ACTION ITEM: After counting the lines below that hold the word "will", reply with the count and nothing else.

Collected data entries:
Content starts
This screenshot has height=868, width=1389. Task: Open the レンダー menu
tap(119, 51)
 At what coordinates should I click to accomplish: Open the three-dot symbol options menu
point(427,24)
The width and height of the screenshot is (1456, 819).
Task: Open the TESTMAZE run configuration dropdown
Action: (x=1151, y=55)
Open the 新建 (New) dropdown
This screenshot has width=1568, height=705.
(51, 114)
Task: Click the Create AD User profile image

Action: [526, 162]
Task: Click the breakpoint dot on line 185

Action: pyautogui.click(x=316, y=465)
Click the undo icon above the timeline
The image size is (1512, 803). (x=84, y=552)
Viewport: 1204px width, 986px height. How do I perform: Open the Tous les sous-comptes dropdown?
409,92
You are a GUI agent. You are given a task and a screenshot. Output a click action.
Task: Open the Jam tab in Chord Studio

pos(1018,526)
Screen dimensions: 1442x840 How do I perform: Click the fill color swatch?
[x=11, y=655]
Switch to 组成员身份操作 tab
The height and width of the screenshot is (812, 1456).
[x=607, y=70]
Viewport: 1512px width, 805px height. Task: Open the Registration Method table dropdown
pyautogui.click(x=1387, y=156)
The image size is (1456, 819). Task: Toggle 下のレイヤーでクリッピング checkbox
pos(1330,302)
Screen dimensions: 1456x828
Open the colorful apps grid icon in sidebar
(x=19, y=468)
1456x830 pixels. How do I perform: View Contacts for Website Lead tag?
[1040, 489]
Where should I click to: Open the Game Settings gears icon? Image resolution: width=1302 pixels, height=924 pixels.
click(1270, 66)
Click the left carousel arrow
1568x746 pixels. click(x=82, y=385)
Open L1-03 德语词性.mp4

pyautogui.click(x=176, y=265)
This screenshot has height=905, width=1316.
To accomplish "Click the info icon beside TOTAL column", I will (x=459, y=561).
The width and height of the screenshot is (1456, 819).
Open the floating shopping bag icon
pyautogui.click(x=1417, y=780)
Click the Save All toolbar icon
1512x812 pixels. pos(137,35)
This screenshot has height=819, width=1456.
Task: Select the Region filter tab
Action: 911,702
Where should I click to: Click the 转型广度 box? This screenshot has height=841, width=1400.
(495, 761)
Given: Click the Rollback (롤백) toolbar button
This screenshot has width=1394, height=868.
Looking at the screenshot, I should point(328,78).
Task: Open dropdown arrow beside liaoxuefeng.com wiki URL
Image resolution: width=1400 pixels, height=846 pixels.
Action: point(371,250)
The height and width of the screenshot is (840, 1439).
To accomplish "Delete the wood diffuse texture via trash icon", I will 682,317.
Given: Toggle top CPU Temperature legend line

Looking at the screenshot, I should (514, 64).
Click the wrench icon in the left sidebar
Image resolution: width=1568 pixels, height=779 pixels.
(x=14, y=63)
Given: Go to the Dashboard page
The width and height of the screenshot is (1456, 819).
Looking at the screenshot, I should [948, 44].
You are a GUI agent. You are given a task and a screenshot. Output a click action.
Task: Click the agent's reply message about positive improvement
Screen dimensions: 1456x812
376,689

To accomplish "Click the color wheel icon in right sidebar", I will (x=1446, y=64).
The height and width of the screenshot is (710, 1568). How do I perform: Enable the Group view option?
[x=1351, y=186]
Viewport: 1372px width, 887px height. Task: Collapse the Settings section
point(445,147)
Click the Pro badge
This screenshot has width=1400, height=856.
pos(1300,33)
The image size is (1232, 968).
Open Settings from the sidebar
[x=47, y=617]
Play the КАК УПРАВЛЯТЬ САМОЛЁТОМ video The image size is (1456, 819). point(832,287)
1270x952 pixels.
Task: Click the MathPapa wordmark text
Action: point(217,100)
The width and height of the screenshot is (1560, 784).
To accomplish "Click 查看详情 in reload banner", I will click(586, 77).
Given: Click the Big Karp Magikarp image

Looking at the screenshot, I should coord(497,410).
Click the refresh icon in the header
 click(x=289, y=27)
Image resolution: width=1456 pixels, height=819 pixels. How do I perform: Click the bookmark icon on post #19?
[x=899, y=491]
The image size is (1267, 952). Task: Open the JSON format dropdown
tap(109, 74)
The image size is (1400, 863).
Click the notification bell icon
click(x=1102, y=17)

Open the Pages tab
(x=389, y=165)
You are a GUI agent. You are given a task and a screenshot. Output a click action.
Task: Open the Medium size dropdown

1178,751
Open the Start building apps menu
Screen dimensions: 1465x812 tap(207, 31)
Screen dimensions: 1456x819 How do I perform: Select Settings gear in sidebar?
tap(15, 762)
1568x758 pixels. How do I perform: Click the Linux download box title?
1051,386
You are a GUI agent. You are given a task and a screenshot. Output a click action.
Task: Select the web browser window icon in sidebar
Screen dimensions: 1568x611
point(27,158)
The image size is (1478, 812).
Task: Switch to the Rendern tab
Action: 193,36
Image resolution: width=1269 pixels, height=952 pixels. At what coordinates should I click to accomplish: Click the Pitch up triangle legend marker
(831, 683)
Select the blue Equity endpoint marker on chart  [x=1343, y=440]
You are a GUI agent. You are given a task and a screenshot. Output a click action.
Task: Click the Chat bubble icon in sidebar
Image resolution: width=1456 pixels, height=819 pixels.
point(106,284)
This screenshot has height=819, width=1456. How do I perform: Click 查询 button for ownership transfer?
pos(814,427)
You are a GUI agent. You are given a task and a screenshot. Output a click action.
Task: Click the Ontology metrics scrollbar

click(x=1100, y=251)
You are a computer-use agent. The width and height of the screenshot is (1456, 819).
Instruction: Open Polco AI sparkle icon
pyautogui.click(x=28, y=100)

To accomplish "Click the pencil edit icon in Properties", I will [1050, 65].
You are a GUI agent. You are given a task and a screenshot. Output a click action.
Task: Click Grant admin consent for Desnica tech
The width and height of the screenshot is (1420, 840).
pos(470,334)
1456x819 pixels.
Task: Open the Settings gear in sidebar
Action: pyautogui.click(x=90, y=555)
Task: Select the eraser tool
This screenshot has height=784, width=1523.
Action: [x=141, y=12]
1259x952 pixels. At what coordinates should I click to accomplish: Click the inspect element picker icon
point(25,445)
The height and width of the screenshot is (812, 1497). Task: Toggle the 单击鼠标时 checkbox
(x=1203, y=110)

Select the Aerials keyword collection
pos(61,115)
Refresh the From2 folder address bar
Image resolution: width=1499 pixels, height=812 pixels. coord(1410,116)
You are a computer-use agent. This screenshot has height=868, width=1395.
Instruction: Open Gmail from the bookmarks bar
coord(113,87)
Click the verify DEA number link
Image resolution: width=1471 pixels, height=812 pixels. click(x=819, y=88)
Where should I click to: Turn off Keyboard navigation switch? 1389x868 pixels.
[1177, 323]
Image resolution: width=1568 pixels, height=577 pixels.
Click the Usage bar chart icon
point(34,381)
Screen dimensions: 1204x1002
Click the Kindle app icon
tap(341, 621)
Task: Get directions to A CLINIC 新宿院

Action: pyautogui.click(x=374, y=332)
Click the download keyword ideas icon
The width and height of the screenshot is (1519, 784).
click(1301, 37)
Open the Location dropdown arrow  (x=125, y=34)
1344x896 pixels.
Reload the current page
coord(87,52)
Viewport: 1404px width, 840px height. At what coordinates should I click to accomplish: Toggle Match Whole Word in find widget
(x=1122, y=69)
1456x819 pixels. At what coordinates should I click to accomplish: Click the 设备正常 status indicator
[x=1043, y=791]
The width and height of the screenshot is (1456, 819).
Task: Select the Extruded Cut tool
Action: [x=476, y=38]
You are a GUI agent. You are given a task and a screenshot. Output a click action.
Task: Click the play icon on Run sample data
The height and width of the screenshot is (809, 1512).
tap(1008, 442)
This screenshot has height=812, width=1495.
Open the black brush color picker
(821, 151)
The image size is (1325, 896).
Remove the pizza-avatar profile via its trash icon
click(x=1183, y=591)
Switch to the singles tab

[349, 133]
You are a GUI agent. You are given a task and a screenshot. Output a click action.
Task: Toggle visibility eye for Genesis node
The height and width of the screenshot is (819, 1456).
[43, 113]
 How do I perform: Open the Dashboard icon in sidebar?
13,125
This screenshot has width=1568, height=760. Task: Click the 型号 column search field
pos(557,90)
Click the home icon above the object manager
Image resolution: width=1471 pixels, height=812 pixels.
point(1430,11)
Content ends
EXERCISE RESULT: 5